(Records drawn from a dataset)
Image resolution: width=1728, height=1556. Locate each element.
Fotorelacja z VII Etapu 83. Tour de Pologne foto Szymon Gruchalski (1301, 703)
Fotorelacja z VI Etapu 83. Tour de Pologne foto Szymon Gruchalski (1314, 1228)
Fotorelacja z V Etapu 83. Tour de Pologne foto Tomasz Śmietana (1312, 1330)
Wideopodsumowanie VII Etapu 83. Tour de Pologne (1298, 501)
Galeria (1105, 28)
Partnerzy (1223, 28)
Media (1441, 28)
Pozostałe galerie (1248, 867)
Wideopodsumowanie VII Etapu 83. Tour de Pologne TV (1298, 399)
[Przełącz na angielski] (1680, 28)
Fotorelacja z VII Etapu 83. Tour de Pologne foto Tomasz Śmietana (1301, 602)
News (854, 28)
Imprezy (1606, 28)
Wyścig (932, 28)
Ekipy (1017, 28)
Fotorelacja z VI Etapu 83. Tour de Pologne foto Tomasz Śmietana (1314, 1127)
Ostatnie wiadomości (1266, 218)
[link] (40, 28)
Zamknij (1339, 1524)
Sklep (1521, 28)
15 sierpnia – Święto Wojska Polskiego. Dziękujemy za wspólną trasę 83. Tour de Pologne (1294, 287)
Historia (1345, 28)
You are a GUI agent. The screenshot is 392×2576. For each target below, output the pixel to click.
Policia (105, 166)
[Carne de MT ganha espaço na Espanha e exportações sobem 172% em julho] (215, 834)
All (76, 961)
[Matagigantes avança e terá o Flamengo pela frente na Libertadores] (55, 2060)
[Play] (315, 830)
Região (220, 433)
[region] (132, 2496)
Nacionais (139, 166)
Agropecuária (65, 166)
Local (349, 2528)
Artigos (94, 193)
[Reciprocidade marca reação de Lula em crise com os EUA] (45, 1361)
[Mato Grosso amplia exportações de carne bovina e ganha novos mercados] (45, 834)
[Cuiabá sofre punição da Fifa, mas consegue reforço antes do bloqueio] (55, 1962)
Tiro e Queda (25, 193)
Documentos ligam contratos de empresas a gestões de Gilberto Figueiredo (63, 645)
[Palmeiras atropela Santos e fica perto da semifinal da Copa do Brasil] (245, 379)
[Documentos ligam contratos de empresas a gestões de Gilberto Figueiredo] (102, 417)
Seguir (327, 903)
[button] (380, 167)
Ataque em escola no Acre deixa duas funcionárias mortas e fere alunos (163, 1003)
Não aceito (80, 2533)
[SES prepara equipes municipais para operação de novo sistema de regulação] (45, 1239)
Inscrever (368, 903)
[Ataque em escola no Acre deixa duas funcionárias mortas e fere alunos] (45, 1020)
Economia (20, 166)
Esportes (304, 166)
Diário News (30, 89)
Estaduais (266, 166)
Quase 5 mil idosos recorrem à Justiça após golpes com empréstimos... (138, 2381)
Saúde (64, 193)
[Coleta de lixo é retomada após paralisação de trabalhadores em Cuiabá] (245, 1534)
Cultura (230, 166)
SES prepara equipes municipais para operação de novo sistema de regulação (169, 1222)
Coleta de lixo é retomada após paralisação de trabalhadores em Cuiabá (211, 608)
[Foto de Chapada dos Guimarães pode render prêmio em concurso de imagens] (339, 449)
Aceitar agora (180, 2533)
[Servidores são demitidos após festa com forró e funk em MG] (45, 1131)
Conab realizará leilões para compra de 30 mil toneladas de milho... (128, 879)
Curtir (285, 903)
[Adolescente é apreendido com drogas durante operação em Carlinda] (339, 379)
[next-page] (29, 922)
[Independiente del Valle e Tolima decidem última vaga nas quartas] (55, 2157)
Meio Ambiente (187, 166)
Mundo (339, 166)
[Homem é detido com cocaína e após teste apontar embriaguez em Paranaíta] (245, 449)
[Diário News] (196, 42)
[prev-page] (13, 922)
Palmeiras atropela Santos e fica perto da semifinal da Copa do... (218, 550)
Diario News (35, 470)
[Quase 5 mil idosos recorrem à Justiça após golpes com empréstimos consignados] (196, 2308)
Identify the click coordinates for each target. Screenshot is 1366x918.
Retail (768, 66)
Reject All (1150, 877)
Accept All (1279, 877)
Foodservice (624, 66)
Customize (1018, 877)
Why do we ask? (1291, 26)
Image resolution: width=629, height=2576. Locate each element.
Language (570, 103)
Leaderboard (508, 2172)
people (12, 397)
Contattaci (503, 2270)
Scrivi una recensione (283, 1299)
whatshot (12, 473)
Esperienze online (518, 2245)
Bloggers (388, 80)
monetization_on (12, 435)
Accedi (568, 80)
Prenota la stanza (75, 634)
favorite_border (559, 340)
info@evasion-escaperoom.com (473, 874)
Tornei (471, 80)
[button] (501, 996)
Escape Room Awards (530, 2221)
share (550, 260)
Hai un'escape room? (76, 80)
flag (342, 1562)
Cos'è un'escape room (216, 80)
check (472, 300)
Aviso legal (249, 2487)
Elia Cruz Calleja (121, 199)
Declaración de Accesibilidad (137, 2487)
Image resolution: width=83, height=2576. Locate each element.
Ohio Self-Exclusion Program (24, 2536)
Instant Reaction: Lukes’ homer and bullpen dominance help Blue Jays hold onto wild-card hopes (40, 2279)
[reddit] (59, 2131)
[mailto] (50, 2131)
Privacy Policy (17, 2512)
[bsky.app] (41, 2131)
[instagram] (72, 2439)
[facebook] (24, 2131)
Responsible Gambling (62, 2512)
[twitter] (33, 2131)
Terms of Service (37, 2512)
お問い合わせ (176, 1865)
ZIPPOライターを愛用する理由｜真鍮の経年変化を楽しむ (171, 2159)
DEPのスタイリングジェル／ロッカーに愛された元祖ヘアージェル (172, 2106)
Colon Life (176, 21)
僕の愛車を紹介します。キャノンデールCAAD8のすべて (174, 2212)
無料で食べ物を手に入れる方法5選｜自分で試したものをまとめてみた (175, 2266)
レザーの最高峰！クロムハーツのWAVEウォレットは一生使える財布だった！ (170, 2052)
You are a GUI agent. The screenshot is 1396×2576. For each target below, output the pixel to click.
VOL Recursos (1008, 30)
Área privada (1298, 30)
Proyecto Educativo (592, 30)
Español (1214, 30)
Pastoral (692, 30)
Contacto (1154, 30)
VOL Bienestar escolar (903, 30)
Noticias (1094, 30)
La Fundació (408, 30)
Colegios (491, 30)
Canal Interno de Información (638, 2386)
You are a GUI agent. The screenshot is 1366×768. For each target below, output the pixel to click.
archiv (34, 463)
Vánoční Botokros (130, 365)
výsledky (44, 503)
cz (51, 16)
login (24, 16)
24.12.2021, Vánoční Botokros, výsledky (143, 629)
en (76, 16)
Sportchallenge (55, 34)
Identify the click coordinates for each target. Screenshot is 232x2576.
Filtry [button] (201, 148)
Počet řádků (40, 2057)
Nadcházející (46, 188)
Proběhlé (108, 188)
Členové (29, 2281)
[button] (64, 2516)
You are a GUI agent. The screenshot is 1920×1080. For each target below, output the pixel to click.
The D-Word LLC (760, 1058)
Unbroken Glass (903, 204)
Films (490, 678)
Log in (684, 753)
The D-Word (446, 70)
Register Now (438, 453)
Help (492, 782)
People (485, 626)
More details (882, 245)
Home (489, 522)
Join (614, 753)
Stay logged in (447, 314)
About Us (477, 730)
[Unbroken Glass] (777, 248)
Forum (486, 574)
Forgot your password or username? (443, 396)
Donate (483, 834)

■ What you need to do ■
Note down each line above where the word "Pologne" occurs.

■ Answer section ■
Fotorelacja z VII Etapu 83. Tour de Pologne foto Szymon Gruchalski (1301, 703)
Fotorelacja z VI Etapu 83. Tour de Pologne foto Szymon Gruchalski (1314, 1228)
Fotorelacja z V Etapu 83. Tour de Pologne foto Tomasz Śmietana (1312, 1330)
Wideopodsumowanie VII Etapu 83. Tour de Pologne (1298, 501)
Wideopodsumowanie VII Etapu 83. Tour de Pologne TV (1298, 399)
Fotorelacja z VII Etapu 83. Tour de Pologne foto Tomasz Śmietana (1301, 602)
Fotorelacja z VI Etapu 83. Tour de Pologne foto Tomasz Śmietana (1314, 1127)
15 sierpnia – Święto Wojska Polskiego. Dziękujemy za wspólną trasę 83. Tour de Pologne (1294, 287)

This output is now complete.